The film centers on Park Gang-du (Song Kang-ho), a lazy and incompetent man who runs a snack bar with his father. When a giant monster emerges from the Han River and snatches Gang-du’s daughter, Hyun Seo (Go Ah-sung), he is forced to band together with his dysfunctional family to escape the government-enforced quarantine and rescue his daughter before she’s eaten alive.

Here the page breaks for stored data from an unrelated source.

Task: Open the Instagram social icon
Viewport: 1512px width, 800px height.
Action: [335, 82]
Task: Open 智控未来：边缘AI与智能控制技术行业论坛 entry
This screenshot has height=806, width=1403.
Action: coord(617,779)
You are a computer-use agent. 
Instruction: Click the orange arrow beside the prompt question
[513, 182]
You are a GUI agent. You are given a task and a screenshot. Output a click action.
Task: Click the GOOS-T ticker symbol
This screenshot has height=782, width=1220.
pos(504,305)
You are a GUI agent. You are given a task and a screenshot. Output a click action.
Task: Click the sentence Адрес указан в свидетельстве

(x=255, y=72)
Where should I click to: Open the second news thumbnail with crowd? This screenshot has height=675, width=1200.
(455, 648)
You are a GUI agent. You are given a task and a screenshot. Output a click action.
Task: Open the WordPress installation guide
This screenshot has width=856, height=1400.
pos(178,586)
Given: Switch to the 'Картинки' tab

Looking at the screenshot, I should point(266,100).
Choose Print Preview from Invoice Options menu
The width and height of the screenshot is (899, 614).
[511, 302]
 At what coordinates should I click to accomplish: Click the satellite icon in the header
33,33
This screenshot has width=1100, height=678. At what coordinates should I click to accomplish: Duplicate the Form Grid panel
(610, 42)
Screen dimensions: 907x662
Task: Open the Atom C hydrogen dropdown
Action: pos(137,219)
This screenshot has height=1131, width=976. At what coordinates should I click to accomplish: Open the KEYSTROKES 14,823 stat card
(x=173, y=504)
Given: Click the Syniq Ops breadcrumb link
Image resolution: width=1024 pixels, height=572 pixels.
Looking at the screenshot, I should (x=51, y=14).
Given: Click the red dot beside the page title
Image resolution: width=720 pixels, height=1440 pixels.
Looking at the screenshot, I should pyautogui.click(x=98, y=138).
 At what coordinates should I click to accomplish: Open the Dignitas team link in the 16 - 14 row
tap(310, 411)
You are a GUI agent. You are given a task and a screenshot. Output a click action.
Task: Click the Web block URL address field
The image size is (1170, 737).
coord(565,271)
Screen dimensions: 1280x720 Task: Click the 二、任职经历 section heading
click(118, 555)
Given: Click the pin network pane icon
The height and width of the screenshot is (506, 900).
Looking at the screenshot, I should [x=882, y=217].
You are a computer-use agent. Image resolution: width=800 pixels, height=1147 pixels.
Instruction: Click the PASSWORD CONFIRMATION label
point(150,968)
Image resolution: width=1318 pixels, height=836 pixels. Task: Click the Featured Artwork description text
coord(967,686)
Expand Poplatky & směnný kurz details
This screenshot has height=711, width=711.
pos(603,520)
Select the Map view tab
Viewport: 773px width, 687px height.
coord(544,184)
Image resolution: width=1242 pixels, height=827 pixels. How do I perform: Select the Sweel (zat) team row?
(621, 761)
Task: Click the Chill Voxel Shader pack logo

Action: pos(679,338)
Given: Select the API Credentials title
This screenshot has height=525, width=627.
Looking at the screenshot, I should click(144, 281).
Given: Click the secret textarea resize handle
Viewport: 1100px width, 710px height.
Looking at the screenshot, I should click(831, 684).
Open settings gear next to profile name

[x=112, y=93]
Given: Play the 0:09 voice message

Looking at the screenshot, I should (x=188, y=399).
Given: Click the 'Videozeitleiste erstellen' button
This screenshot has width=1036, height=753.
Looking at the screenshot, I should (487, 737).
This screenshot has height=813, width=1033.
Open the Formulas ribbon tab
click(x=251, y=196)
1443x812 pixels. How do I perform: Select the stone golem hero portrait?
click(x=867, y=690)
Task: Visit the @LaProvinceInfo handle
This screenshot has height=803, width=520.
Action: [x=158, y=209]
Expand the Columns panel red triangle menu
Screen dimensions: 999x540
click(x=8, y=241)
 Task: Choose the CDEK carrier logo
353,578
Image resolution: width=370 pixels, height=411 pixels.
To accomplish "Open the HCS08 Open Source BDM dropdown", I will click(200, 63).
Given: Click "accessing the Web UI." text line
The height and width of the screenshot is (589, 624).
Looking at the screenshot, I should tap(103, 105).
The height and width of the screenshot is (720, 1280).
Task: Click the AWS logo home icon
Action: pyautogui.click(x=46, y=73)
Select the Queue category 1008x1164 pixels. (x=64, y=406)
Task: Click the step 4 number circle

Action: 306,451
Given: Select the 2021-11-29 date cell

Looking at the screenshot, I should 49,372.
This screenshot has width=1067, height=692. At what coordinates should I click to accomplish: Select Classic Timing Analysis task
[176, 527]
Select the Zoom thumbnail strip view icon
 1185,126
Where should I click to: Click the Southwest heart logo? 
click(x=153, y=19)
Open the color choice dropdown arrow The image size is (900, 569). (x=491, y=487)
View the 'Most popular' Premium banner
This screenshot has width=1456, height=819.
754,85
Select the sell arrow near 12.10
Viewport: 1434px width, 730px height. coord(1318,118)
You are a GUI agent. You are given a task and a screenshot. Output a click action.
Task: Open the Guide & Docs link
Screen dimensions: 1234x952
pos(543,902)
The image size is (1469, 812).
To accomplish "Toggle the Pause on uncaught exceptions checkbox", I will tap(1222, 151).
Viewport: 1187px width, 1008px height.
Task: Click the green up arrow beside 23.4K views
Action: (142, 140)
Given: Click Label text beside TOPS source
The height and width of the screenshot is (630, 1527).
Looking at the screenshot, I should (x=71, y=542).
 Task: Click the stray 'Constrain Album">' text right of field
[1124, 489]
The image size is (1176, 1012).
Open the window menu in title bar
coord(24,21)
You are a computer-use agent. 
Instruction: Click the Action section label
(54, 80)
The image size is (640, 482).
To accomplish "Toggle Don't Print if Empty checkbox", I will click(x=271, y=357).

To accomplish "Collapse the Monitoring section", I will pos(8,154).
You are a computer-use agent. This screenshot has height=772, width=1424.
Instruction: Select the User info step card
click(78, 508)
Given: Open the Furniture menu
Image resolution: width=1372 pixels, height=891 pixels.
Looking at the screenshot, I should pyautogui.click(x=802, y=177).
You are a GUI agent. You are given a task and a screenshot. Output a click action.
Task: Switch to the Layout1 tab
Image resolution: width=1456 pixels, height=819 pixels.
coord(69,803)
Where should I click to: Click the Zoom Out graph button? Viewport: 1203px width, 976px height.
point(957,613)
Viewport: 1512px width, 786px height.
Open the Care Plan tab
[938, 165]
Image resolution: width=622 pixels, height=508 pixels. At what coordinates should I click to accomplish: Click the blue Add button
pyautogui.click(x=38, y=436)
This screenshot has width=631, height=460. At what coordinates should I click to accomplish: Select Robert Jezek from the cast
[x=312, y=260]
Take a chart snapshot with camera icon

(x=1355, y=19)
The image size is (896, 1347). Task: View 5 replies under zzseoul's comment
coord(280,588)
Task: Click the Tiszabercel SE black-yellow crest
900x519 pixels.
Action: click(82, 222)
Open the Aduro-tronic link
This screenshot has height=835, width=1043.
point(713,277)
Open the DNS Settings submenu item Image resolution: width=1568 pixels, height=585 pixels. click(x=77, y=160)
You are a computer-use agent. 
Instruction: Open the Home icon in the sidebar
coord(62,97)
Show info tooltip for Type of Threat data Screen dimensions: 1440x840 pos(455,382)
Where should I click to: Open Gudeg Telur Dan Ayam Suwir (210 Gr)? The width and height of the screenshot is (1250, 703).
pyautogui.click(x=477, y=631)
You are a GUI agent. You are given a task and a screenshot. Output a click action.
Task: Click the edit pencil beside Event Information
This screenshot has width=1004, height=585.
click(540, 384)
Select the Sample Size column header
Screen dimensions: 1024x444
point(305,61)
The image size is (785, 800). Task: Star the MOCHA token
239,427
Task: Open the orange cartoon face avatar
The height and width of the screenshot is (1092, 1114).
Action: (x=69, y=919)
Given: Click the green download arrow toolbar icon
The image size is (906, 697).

I was introduced to the work of Bong Joon-ho a few weeks ago with Snowpiercer (which is also on Netflix) and after reading my fellow contributor Sean W. Fallon’s list of “Five Films to Start Your Korean Movie Obsession” I decided to check out The Host. While the film is a kaiju movie, it’s a wildly unconventional one that does a lot of genre-blending. Bong Joon-ho takes tropes from fugitive thrillers, outbreak horror, family dramedy, and political satire to craft a film that uses the preconceived notions of the genres against the audience to create unexpected twists in terms of both tone and story.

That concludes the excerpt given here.